Opinion

2012: The year of the campus LAN

Khaled Kamel, territory channel manager, MENA at Brocade

2012 is the year of campus network and it will continue witness rising investments over the next five to ten years.

Trends such as Bring-Your-Own-Device (BYOD), mobility, virtualised desktop infrastructure (VDI) and unified communications are now being realised across many organisations. However, years of adding layers of complexity with every new feature, combined with the rising demand for more virtualised environments that enable cloud and support increasing mobility, has impacted the financial and technical performance of the campus LAN.

To date customers looking to invest in their campus networks have had to compromise between cost and complexity: cheap but basic campus technology, or expensive but highly ‘complex to manage’ solutions. Organisations under pressure to get the maximum value and optimal performance from their networks today and in the future need round-the-clock reliability and performance, with minimal manual intervention and maintenance.

This year is shaping up to be the year of that most challenging client of all: the end-user. With increased use of mobile platforms, cloud services that provide access to a whole world of applications, data storage solutions that sit well outside the corporate firewall and demand for new applications at speeds the IT department just can’t deliver, users have much more power than before to determine how, when and what IT services and solutions they use. And that’s just the ones they use for company business!

IT service providers, value added resellers (VARs) and systems integrators (SI) are increasingly being asked to help resolves the challenges this can create, and the focus has been on making the data centre more flexible, scalable and resilient so that deployment of services and applications can be facilitated quickly and smoothly. Ensuring that IT staff in end-user organisations can deploy business driven changes, while guaranteeing uptime, access, and resilience in the network to cope with increased data and greater fluctuations in demand at shorter notice, has been key. And this will continue, with ongoing adoption of virtualisation and Ethernet fabrics.

The problem is that much of the technology currently in vogue – cloud, unified communication and collaboration tools, video conferencing, mobile platforms and so on – are all about the user experience. And the user rarely, if ever sits in the data centre.

So if the campus network isn’t ‘up to spec’, the user is likely to find the same kind of problems that the IT department has spent time and money on fixing at the data centre end.
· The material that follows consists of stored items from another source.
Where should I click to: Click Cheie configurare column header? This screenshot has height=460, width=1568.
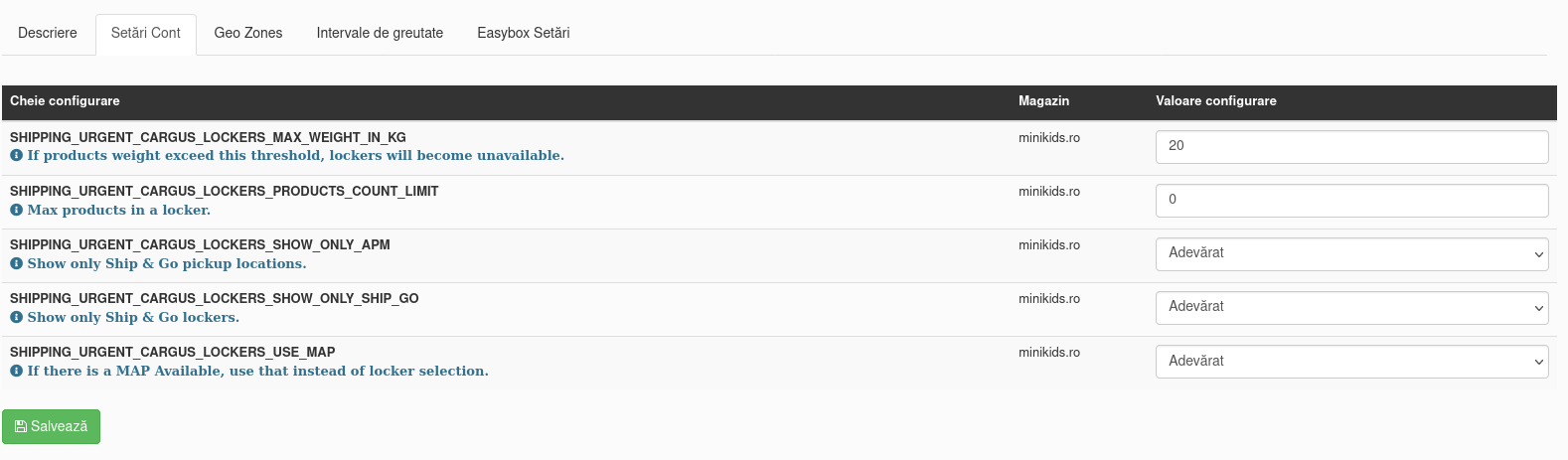pos(65,101)
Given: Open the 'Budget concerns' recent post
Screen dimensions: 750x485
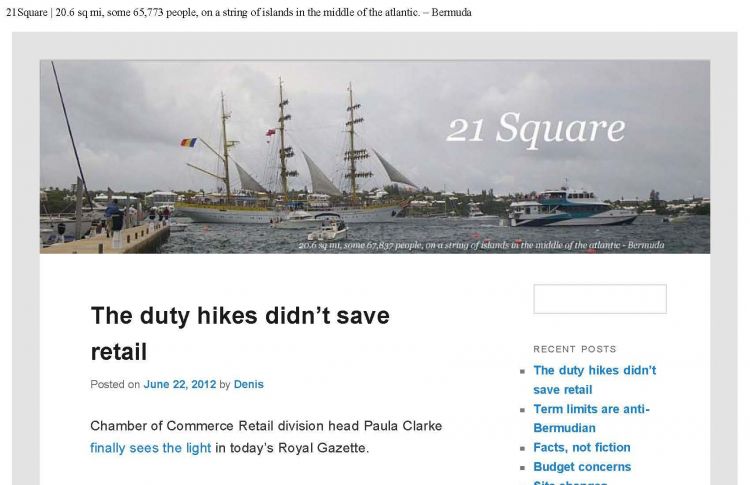Looking at the screenshot, I should click(x=582, y=467).
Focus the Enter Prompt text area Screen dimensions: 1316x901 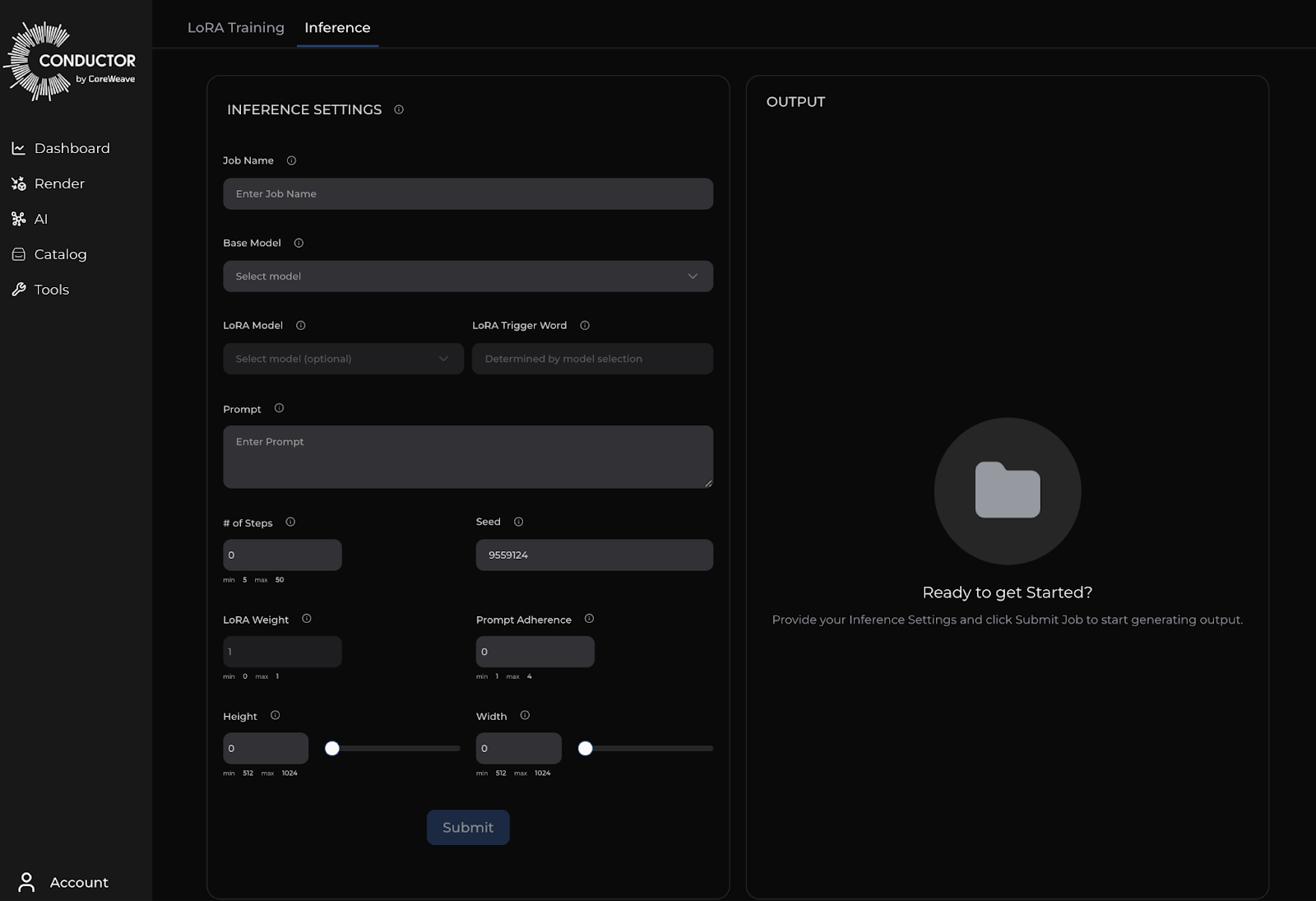pos(467,457)
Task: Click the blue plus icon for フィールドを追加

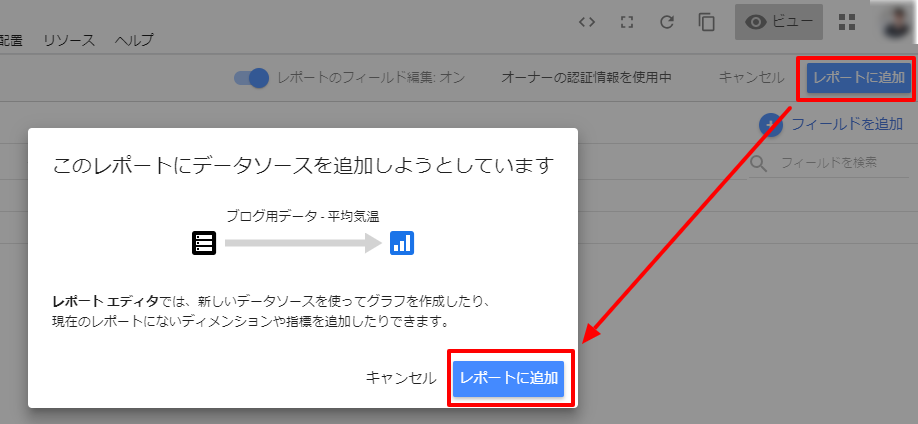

Loss of connection or inability to connect, poor quality of audio or visual media, lost data, updates not updated – all those things guaranteed to drive both users and IT helpdesk up against the wall. C-level management gets increasingly frustrated at investing in things that ‘don’t work’. IT staff gets frustrated that ‘it does work’ but the network outside the data centre can’t cope and doesn’t have the same built-in intelligence, so it is a nightmare to try and manage. And this issue will reach crunch point during this year.

It’s time to redefine the economics of the campus LAN and recognise its importance in delivering cloud, VoIP, video, applications and the use of more mobile platforms. And, to recognise fully the growing opportunity for the significant new and incremental sales that campus networks provide. Because customers, as always, will be looking for IT service providers, VARs and SIs who can help them make wise investments and the right deployments – and campus is where they will be looking next.